Всеобщность этой идеи, ее обращенность ко всем и всюду и есть человечество. Человечество, которое всегда - путь.
Чтобы дойти до искомой точки, непременна отправная. Будущее востребовало ПРОШЛОЕ. Не в один присест сформировалась эта будто обратная связь. Вначале она еще в коконе мифа, который имел свое развитие, доросшее до диалога с Олимпом, до спора с провидением, где ставкою жизнь. Вполне вероятно, что, преодолевая тесноту мифа, полисное сознание подрывало и свою уравновешенность, укорененность в совместной публичной жизни.
И если все обнимающий миф естественно уживался с данным от века делением на своих и чужих, то БУДУЩЕЕ ПРОШЛОГО в этих границах уже удержаться не могло. Оно исподволь формировало, хотя и не слитное, но уже внутренне связанное свое-чужое. Хрестоматийные строки, которыми открывался труд человека, прозванного отцом истории, заслуживают того, чтобы быть вспомянутыми; не столько заявленный Геродотом долг убережения памятных событий, сколько сближенные им - в достойных деяниях греко-персидской схватки - КАК ЭЛЛИНЫ, ТАК И ВАРВАРЫ.
Было ли это дальней родословной конвергенции или, вернее, одним из ранних набросков Мира миров?

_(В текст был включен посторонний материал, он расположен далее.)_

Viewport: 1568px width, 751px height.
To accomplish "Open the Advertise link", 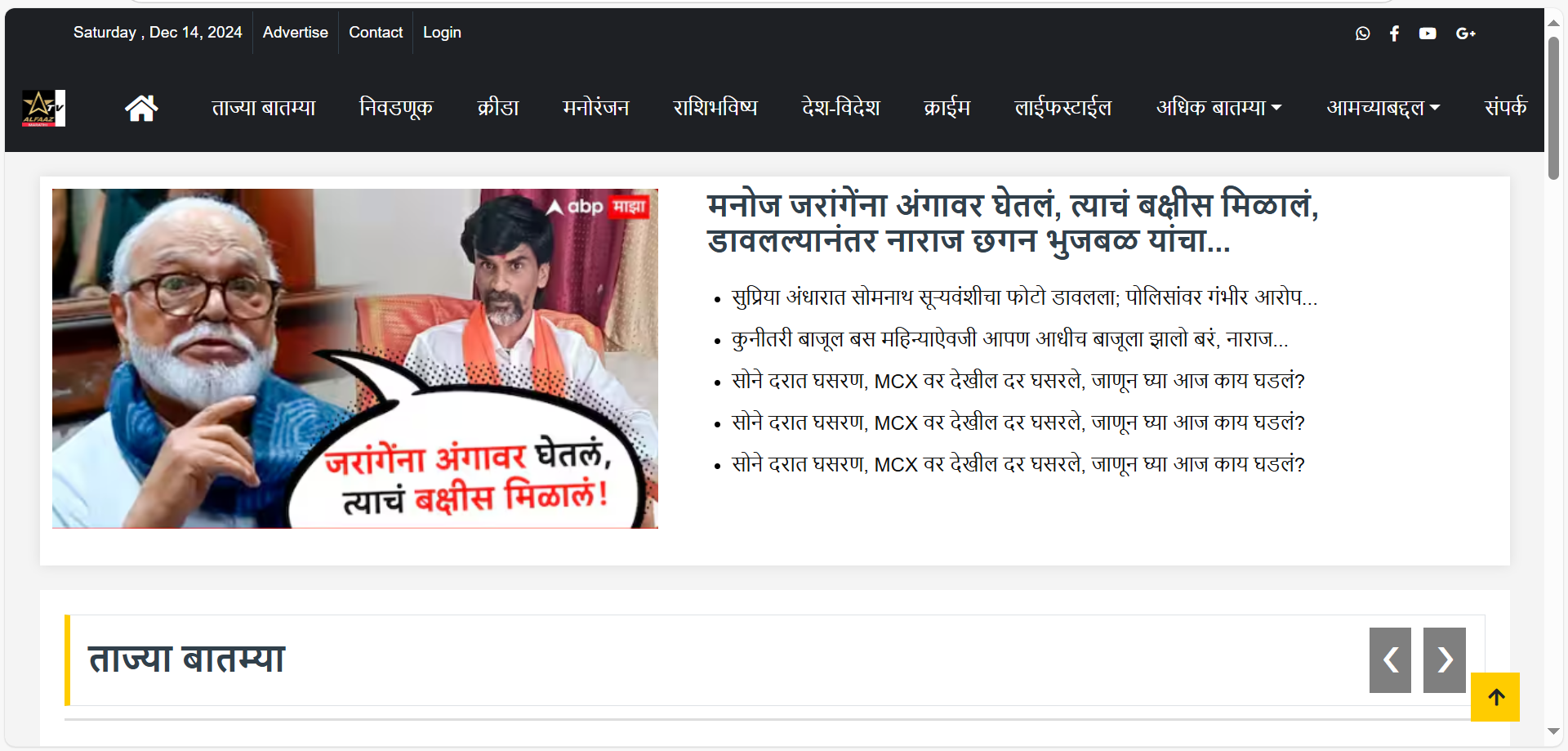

Желание избежать модернизации не должно закрывать от нашего взора сквозной мотив, тяжкий маршрут, где рядом и в событийной полемике складывается Выбор. А возникши (и бросив вызов мифу-конформисту), сам рвется к абсолюту, неутомимо возвращаясь к предопределенности, но уже на иной ступени, в других пространственных размерах.
7.
Перелистнем несколько веков. Мы на перепутье Рима - от города к державе. Пунические войны, многолетние, изнурительные, с драматическими финалами и сокрушительным исходом. Впрочем, поначалу всего лишь эпизод, которому быть забытым, если б не пережившие его Канны да застрявший афоризм: Карфаген должен быть разрушен!. По крайней мере для меня это событие было таким, пока я не увидел его в ином свете на страницах, вероятно, лучшего произведения Г.К.Честертона, названного им Вечный человек. Писатель начинает как будто с парадокса, ставя под сомнение мстительность Катона-старшего; напоминает - прежде, чем Карфаген превратился в ничто, был разрушен Рим, разрушен и восстал из мертвых. Убежденный противник торгашеского бездушия и черствой высоколобости, человек рубежа XIX и XX веков, Честертон не скрывает своего отвращения к финикийской фактории, притязавшей на роль властелина Средиземноморья. Но, - замечает он, великий человек может появиться везде, даже в правящем классе. Таков был Ганнибал, военачальник, не уступавший Наполеону. Через безлюдные перевалы Альп он шел на Юг - на город, который его страшные боги повелели разрушить. Две римские армии утонули в болотах, от омута Канн веяло безысходностью. А пестрая армия Карфагена была подобна парадному шествию народов: слоны сотрясали землю, словно горы сошли с мест; гремели грубыми доспехами великаны галлы; сверкали золотом смуглые испанцы, скакали темнокожие нубийцы на диких лошадях пустыни. (...) Римские авгуры и летописцы, сообщавшие, что в эти дни родился ребенок с головой слона и звезды сыпались с неба, как камни, гораздо лучше поняли суть дела, чем наши историки, рассуждающие о стратегии и столкновении интересов. (...) Не поражение в битвах и не поражение в торговле внушало римлянам мысли о знамениях, извращавших самое природу. Это Молох смотрел с горы, Ваал топтал виноградники каменными ногами, голос Танит-Неведомой шептал о любви, которая гнуснее ненависти. (...) Все простое, все домашнее и человеческое губила равнодушная мощь, которая много хуже того, что зовут жестокостью. Боги очага падали во тьму под копытами, и демоны врывались сквозь развалины, трубя в трубу трамонтаны.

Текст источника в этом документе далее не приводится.